*** Block opens ***

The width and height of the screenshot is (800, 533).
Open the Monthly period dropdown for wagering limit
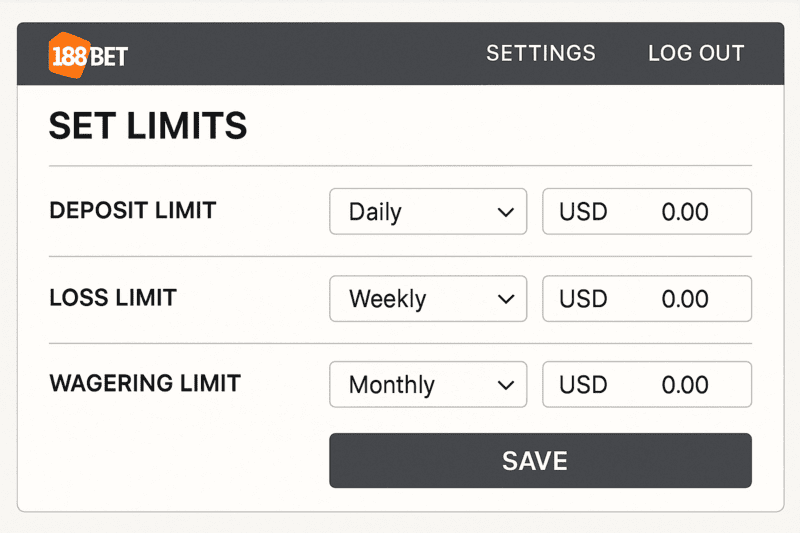(428, 384)
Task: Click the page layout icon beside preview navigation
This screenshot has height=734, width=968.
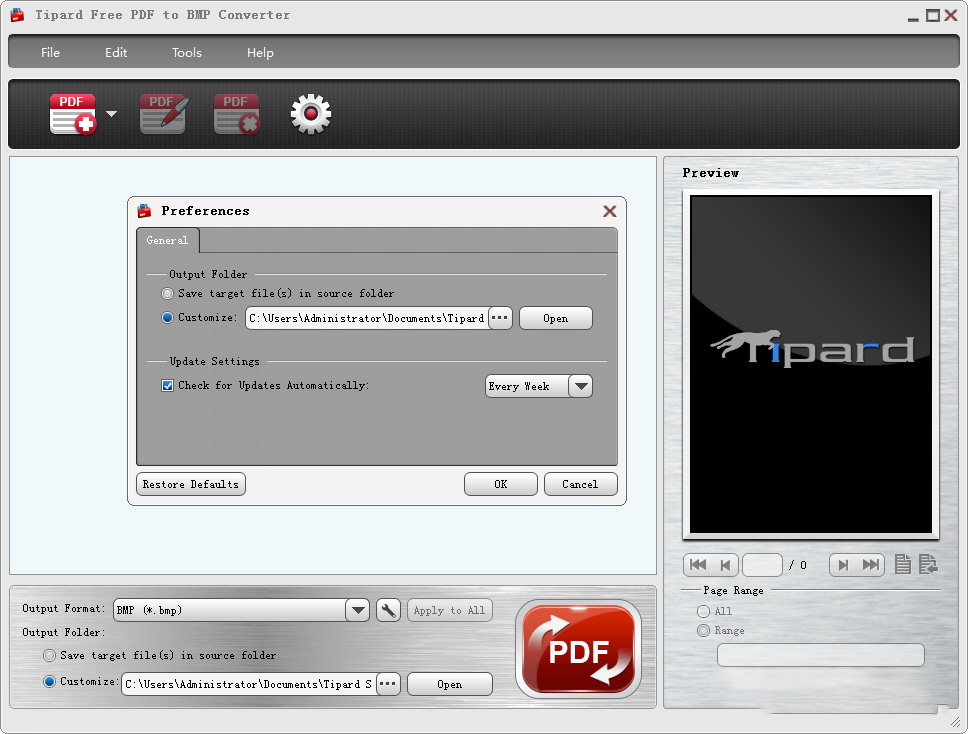Action: coord(901,564)
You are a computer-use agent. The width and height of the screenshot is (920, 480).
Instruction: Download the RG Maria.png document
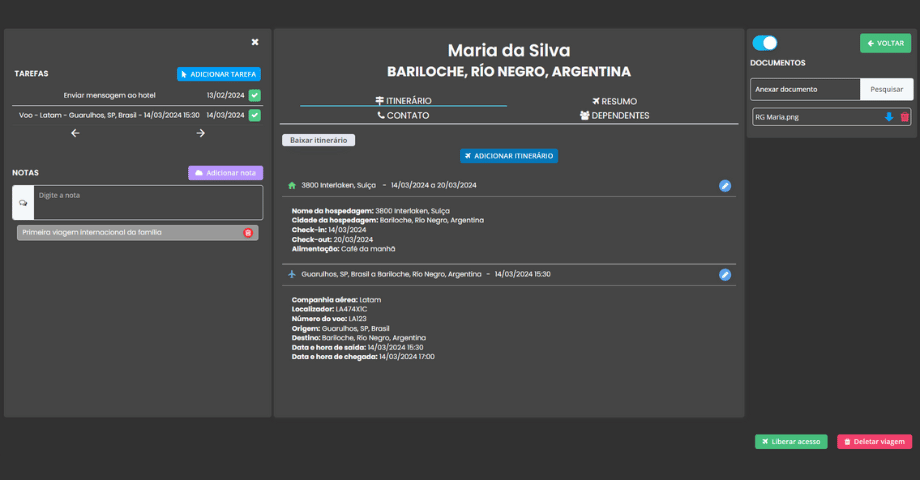click(x=889, y=117)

*** Block closes ***

» WHAT TO WORK ON
Reproduce the data word for word without its images.

» TASK ANSWER
The width and height of the screenshot is (800, 533).
Open the Monthly period dropdown for wagering limit
(428, 384)
Task: Click the page layout icon beside preview navigation
This screenshot has height=734, width=968.
Action: coord(901,564)
You are a computer-use agent. The width and height of the screenshot is (920, 480).
Instruction: Download the RG Maria.png document
click(x=889, y=117)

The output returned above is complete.